• _What the task asks_:
Which lines of the items below contain the string "plus"? Show each such line in full.
■ ■ ■ ■
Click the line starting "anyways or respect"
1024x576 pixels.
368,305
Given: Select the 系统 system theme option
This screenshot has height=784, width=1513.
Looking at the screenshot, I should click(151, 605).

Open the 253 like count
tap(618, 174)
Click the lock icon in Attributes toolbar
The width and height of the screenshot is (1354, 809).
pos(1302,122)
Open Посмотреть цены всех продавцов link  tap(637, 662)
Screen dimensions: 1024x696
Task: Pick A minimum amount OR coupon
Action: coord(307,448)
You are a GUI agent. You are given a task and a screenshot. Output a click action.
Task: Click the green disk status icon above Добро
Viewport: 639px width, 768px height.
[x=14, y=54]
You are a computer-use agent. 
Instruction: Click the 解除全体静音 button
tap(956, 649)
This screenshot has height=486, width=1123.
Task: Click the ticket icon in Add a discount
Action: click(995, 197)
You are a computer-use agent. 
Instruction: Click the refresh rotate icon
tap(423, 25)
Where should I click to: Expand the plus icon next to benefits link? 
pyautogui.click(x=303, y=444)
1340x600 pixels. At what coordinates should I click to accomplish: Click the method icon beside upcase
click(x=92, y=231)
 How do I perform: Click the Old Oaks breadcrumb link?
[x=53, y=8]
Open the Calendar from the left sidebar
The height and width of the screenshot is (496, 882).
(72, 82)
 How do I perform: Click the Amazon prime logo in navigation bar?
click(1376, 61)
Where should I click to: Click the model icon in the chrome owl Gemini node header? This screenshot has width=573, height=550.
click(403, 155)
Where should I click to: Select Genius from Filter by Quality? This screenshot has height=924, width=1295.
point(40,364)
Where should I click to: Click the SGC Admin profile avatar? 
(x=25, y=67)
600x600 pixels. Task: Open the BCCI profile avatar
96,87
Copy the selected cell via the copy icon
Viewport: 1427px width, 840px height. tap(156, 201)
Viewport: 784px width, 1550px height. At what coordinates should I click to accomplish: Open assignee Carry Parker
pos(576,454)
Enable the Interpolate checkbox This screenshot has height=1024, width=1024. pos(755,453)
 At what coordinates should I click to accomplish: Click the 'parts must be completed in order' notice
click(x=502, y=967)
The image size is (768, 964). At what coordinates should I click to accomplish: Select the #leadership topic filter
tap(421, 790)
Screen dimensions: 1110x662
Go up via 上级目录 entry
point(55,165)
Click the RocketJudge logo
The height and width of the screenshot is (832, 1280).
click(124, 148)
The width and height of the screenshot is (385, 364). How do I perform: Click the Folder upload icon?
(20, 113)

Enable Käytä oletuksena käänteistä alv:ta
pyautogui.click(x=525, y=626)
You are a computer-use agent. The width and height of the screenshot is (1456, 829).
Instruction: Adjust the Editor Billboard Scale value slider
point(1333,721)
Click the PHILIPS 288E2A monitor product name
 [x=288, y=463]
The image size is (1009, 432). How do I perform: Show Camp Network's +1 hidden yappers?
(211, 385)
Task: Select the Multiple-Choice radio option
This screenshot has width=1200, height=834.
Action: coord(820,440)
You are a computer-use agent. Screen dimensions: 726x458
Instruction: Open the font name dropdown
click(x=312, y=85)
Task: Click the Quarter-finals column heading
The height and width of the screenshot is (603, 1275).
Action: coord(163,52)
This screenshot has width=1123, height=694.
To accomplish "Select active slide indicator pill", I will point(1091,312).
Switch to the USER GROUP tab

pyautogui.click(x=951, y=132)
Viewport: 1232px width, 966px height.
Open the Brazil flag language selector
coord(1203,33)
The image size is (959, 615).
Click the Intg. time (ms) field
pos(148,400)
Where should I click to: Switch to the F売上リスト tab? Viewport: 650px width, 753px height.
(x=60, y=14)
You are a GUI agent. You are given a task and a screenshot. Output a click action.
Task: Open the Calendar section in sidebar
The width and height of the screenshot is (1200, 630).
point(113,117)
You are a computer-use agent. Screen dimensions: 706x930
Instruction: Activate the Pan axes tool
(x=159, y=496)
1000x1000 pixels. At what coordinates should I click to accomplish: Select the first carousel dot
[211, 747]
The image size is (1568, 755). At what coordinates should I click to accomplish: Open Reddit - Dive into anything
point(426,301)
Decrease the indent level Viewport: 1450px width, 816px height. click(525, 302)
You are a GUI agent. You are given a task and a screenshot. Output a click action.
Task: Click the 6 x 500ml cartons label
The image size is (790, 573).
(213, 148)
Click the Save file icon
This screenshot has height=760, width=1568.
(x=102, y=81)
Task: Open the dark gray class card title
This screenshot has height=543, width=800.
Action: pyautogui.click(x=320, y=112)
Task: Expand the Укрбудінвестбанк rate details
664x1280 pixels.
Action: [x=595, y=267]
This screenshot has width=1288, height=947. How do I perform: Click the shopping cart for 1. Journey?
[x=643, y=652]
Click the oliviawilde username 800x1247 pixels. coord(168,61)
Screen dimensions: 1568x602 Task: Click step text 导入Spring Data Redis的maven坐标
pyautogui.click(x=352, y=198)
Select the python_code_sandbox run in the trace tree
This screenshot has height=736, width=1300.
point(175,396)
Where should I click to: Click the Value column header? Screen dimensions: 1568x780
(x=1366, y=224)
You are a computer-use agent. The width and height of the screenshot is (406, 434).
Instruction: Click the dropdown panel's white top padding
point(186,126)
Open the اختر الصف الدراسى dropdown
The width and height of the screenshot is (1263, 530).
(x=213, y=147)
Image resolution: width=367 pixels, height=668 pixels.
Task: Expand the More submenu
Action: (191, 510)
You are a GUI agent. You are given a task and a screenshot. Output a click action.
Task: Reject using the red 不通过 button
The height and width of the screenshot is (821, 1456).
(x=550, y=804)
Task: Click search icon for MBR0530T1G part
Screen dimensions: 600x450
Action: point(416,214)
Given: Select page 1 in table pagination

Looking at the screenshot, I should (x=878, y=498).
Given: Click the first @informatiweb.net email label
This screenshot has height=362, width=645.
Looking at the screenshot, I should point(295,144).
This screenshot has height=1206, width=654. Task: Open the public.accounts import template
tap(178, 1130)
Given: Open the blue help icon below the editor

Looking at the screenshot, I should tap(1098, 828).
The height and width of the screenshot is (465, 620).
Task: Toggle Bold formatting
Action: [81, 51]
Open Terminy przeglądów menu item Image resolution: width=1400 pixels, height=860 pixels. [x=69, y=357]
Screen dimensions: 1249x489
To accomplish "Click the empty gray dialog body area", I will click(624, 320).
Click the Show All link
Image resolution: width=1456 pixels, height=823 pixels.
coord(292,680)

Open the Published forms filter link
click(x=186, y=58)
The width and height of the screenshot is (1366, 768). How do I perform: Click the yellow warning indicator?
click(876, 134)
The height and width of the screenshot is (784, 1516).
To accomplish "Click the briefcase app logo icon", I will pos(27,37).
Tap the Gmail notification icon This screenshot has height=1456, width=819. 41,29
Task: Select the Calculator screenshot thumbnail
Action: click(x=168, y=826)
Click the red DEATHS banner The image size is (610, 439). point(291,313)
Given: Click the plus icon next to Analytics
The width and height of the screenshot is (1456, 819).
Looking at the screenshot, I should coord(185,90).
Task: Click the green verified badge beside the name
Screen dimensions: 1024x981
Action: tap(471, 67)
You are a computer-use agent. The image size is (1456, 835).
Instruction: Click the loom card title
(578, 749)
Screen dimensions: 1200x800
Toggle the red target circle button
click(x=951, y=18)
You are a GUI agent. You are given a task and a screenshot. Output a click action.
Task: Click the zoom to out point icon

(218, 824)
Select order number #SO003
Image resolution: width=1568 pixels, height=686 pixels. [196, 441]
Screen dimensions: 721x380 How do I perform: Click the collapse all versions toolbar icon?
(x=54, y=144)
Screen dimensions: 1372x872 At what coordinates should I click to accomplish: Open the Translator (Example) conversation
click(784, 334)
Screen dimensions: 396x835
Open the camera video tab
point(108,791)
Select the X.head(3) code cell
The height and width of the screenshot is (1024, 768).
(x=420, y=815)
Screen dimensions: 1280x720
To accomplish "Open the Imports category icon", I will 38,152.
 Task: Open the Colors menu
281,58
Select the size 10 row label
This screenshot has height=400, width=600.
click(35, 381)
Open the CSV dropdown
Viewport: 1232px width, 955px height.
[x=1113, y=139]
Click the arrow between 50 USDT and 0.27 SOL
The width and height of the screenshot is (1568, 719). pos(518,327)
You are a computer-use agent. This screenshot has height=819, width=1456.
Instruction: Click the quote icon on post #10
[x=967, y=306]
■ ■ ■ ■
• _Result below_:
Where should I click to: Expand the plus icon next to benefits link? 
Given: Click the plus icon next to Analytics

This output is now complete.